Miasteczko jest urocze, z mnóstwem miłych dla oka miejsc,
ale to Plac de Santiago stał się naszym ulubionym. Wróciliśmy tam jeszcze przed zachodem słońca, nie tylko z uwagi na tamtejszy klimat, ale i… na desery serwowane w „Sabores Gelados”:)
Praça de Santiago łączy się bezpośrednio z Placem Largo da Oliveira, na którym znajduje się budynek dawnego, XIV-wiecznego ratusza (Paços do Concelho), kilka restauracji i kościół Matki Boskiej Oliwnej z XVw.
Zachodzące słońce odprowadziło nas na dworzec kolejowy, skąd wróciliśmy do Porto, gdzie planowaliśmy kolejny wypad za miasto.
Praktyczne informacje:
1. Bilet w formie karty kupiliśmy bezpośrednio na dworcu Sao Bento, udekorowanym wewnątrz tysiącem ręcznie malowanych biało-niebieskich płytek. Cena za przejazd w jedną stronę to €3.60, ale kartę należy przyłożyć do jednego z czytników, ustawionych na peronie, by ją aktywować, bo inaczej bilet będzie nieważny. Należy to robić za każdym razem przed rozpoczęciem podróży. Bezpośredni dojazd zajmuje około 75min.

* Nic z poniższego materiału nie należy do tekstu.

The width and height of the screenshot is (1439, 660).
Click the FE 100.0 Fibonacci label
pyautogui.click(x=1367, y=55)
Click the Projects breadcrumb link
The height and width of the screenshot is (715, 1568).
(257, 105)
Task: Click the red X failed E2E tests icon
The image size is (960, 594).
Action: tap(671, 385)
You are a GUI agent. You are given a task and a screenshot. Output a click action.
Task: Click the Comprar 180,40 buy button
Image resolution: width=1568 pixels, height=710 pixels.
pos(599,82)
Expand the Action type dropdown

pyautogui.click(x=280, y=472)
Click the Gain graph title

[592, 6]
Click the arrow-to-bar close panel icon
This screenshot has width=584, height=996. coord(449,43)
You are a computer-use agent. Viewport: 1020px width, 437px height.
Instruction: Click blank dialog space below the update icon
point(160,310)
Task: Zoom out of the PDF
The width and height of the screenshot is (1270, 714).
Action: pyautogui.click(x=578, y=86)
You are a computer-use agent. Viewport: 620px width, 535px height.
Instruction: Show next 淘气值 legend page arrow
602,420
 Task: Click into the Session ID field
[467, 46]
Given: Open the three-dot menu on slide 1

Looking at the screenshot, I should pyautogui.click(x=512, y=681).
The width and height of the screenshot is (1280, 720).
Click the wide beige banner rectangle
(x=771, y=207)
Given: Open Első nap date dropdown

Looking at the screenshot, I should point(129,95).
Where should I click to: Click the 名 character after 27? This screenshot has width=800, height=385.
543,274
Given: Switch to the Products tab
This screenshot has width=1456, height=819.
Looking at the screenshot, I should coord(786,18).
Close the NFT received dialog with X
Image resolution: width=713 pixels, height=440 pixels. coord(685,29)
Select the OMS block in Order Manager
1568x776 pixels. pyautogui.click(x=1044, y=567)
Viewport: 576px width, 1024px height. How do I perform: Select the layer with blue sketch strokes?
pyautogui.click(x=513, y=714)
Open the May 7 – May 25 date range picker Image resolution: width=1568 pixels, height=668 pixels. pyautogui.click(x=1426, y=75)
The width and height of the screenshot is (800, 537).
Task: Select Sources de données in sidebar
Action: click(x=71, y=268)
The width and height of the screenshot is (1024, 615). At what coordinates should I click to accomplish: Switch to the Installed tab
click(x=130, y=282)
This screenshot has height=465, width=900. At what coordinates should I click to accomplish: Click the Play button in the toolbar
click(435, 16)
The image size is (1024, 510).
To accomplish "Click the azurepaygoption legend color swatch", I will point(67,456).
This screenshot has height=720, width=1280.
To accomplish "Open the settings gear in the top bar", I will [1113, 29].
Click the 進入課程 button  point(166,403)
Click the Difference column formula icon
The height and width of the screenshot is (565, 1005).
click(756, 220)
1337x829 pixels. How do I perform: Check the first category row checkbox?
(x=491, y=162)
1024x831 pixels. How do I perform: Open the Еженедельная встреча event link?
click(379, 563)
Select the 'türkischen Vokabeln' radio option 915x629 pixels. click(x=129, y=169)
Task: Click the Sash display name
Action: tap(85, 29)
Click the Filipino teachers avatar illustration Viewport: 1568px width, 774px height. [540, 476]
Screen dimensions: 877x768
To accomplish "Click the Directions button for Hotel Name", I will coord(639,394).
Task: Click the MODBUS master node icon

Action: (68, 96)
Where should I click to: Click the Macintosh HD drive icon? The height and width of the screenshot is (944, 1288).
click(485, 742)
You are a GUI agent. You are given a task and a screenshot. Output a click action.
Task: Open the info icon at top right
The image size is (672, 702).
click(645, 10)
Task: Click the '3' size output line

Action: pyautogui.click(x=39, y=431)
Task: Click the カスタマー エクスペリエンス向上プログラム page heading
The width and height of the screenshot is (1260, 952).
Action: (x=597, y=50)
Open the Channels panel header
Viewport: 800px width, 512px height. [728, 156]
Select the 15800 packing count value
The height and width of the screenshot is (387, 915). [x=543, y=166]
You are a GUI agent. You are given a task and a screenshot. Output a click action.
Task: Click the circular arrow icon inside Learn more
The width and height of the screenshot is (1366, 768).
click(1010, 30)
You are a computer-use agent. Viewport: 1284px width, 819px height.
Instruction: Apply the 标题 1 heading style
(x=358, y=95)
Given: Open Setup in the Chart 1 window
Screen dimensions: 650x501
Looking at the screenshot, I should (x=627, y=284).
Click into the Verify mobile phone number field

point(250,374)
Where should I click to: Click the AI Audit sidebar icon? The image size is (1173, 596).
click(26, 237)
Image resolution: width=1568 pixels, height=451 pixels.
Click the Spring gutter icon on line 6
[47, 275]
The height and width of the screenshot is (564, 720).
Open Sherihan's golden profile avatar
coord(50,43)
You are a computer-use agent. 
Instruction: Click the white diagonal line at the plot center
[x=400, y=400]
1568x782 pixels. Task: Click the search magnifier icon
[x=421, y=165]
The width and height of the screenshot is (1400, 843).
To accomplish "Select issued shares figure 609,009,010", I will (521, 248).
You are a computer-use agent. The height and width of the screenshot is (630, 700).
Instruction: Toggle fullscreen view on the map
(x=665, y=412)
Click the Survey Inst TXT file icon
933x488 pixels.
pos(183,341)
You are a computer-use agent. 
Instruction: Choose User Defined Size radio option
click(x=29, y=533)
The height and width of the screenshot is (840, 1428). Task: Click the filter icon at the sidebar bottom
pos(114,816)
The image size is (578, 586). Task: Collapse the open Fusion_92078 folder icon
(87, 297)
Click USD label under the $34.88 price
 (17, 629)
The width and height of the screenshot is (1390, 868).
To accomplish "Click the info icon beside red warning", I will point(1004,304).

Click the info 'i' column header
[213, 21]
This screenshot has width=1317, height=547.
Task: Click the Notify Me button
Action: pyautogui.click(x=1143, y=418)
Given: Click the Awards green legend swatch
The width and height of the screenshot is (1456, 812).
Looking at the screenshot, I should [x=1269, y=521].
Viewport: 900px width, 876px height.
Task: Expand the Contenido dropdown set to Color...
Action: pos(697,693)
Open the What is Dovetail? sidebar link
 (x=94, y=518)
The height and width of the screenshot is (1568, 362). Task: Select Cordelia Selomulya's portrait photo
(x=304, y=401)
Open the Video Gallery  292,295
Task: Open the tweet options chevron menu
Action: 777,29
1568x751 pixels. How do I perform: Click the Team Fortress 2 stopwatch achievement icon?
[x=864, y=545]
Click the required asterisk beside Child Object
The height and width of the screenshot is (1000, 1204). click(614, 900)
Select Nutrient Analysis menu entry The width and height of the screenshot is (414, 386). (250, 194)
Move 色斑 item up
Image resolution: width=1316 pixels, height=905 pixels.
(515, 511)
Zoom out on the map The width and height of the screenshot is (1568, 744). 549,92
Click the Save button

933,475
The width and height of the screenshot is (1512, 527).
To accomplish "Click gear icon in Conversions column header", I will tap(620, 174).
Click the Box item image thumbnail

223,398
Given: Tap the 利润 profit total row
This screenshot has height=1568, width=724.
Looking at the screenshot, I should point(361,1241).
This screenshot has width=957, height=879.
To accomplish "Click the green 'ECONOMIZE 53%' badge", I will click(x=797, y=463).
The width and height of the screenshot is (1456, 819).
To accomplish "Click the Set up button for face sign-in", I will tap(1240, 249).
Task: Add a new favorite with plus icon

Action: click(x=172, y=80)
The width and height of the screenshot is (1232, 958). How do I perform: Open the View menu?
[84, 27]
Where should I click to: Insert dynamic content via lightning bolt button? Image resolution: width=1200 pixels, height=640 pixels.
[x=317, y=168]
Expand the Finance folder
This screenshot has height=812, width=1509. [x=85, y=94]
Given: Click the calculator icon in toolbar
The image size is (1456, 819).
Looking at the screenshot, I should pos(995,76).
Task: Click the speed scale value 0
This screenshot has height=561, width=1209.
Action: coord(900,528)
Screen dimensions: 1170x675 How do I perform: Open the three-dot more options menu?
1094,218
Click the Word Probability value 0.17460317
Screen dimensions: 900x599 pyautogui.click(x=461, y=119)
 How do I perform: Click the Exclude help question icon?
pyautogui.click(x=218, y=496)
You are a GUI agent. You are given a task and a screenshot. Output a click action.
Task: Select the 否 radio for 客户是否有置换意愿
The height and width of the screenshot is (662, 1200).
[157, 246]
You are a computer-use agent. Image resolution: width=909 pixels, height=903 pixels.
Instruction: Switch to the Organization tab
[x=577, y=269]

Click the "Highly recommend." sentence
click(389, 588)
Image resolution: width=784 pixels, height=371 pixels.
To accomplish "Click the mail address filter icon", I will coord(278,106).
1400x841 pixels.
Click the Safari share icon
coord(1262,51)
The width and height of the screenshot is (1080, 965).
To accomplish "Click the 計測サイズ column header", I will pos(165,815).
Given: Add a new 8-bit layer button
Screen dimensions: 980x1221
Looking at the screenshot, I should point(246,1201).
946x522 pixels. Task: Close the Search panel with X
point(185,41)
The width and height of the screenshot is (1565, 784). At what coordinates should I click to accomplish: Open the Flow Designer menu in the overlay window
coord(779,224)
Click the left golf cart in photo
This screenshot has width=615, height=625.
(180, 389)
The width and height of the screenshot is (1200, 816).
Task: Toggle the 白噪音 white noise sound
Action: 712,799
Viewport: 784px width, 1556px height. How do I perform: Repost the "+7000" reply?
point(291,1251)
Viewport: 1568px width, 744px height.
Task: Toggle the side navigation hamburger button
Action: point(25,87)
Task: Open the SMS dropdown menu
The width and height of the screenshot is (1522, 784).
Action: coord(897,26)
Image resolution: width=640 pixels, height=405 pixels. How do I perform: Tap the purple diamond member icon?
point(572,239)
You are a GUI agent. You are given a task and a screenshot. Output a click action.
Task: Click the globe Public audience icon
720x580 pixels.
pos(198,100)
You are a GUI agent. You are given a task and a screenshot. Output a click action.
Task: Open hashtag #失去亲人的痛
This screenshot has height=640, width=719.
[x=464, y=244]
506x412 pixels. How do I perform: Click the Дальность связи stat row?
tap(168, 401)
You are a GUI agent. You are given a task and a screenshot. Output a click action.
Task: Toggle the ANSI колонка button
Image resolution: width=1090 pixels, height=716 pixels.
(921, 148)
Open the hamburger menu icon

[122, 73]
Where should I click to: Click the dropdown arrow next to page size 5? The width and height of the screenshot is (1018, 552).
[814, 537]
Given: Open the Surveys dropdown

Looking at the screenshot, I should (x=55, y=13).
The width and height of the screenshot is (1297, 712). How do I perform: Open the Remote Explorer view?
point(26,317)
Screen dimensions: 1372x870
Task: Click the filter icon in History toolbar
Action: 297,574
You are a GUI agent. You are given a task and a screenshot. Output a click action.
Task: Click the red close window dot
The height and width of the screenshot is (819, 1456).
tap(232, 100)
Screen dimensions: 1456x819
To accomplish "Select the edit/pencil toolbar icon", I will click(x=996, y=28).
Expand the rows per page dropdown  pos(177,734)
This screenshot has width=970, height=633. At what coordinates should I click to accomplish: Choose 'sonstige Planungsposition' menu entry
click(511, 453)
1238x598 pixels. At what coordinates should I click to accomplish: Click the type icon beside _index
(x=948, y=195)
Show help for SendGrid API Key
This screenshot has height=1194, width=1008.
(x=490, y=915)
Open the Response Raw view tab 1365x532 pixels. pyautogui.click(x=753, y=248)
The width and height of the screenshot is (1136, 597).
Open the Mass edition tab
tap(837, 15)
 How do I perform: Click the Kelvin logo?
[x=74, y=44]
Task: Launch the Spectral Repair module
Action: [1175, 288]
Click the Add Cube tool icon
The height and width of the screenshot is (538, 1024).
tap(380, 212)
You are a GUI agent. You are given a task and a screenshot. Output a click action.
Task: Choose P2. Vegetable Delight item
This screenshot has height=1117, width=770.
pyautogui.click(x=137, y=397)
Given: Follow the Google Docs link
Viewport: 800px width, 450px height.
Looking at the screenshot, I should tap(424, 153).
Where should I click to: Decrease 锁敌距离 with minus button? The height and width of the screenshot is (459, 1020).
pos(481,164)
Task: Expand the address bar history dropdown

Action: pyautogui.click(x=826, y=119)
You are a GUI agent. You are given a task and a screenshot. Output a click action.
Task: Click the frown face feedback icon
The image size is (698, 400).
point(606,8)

Podczas naszego pobytu w Portugalii obowiązywało jeszcze noszenie maseczek w transporcie publicznym. Co ciekawe, maseczka to po portugalsku „mascara”, więc się śmiałam, że bez makijażu oka, nie ma możliwości wsiąść do autobusu czy pociągu, a wymowa tego wyrazu – „maszkara”, doprowadzała do kolejnych, zabawnych sytuacji.
2. Świetne desery i pyszną kawę serwują w „Sabores Gelados”, a na lunchową przekąskę polecam pizzę w „Marco Bellini”.